Assignment: For every record that follows, transcribe the text exactly and leave any image out.

Records provided:
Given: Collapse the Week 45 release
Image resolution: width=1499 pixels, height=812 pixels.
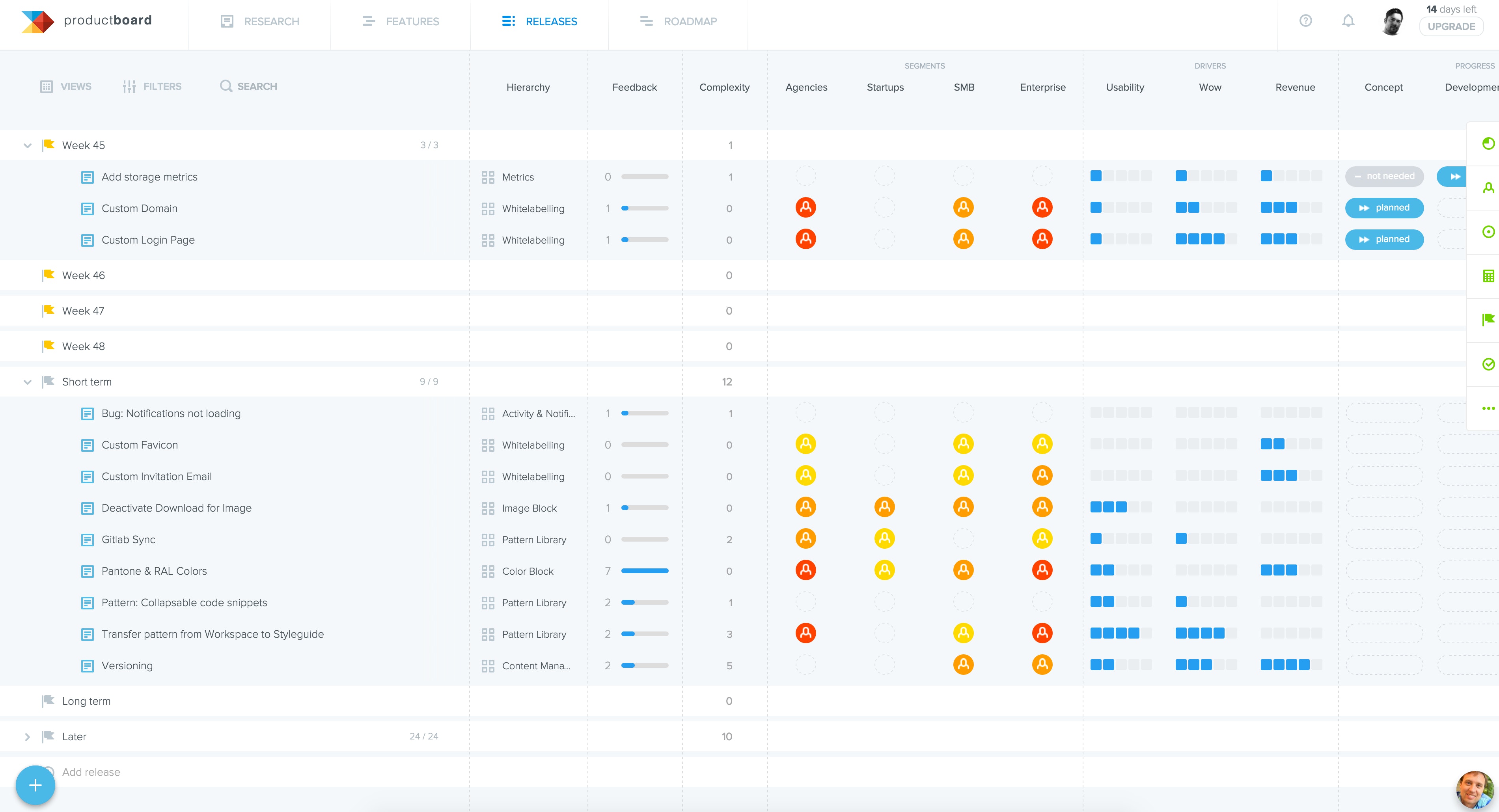Looking at the screenshot, I should 27,145.
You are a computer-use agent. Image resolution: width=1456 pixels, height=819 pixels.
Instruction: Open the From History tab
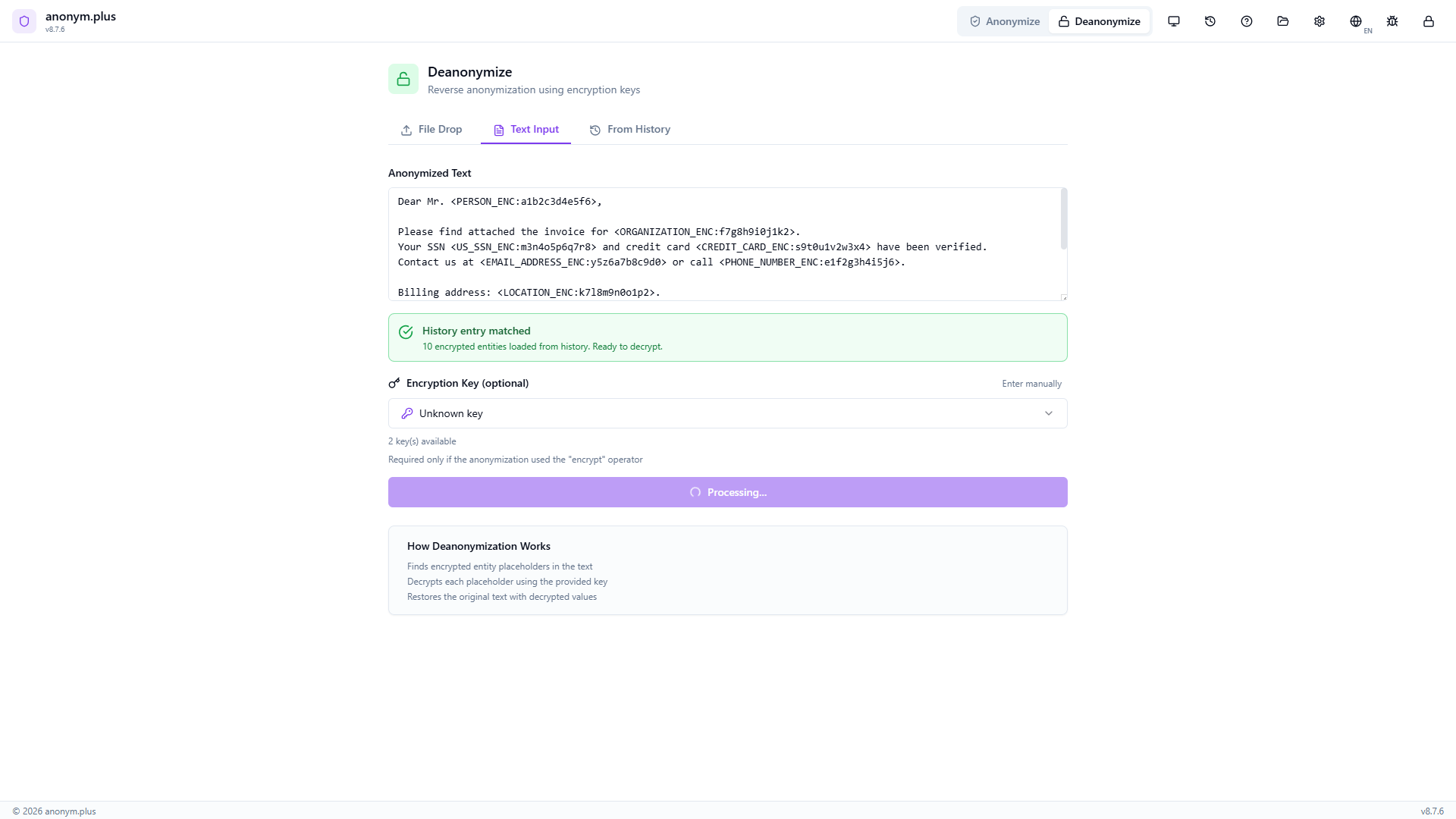pos(630,130)
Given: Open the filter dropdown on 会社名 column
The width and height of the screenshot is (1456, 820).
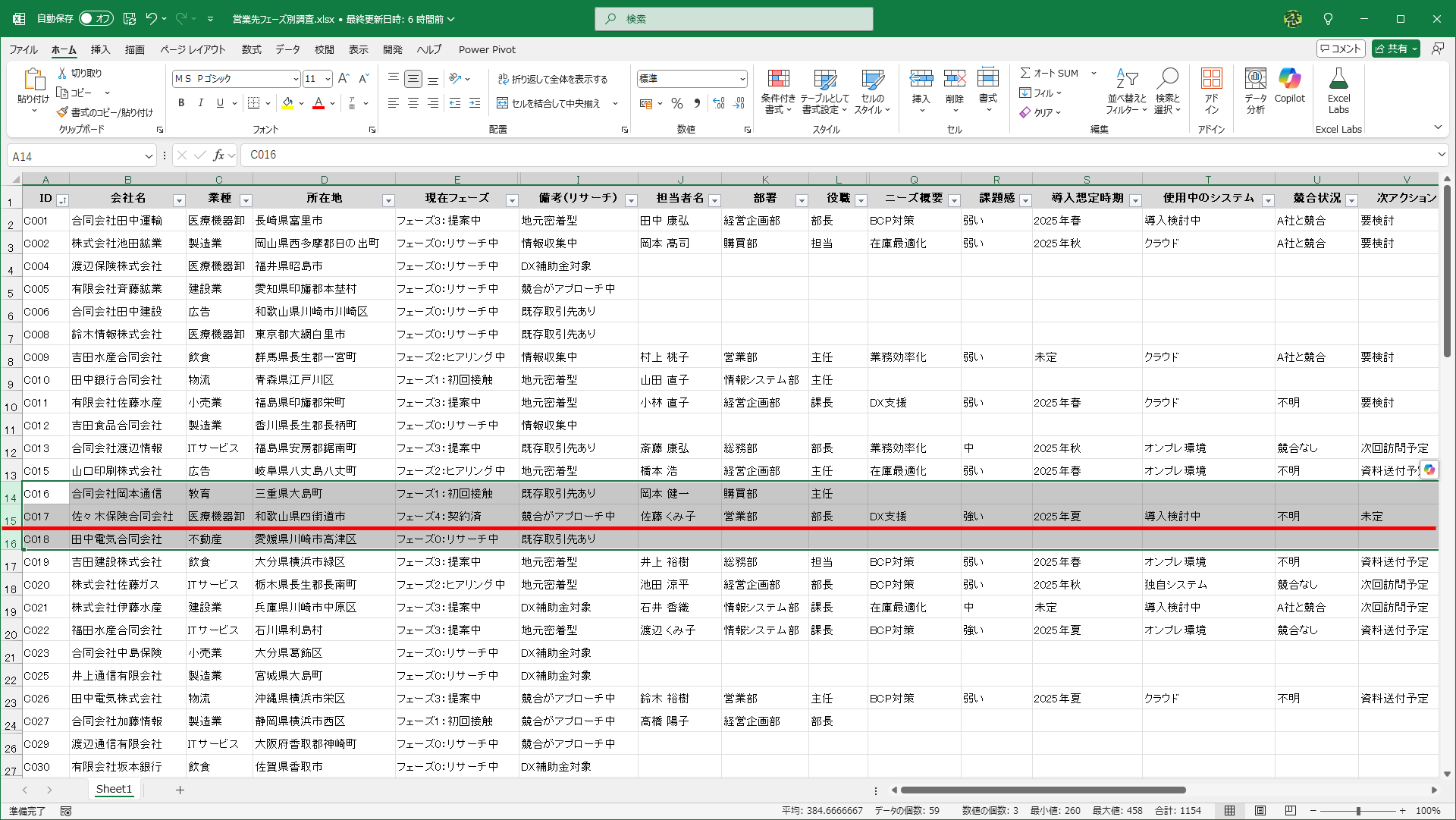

Response:
Given: Collapse the Week 45 release
Image resolution: width=1499 pixels, height=812 pixels.
Looking at the screenshot, I should 27,145.
You are a computer-use agent. Image resolution: width=1456 pixels, height=819 pixels.
Instruction: Open the From History tab
pos(630,130)
Given: Open the filter dropdown on 会社名 column
The width and height of the screenshot is (1456, 820).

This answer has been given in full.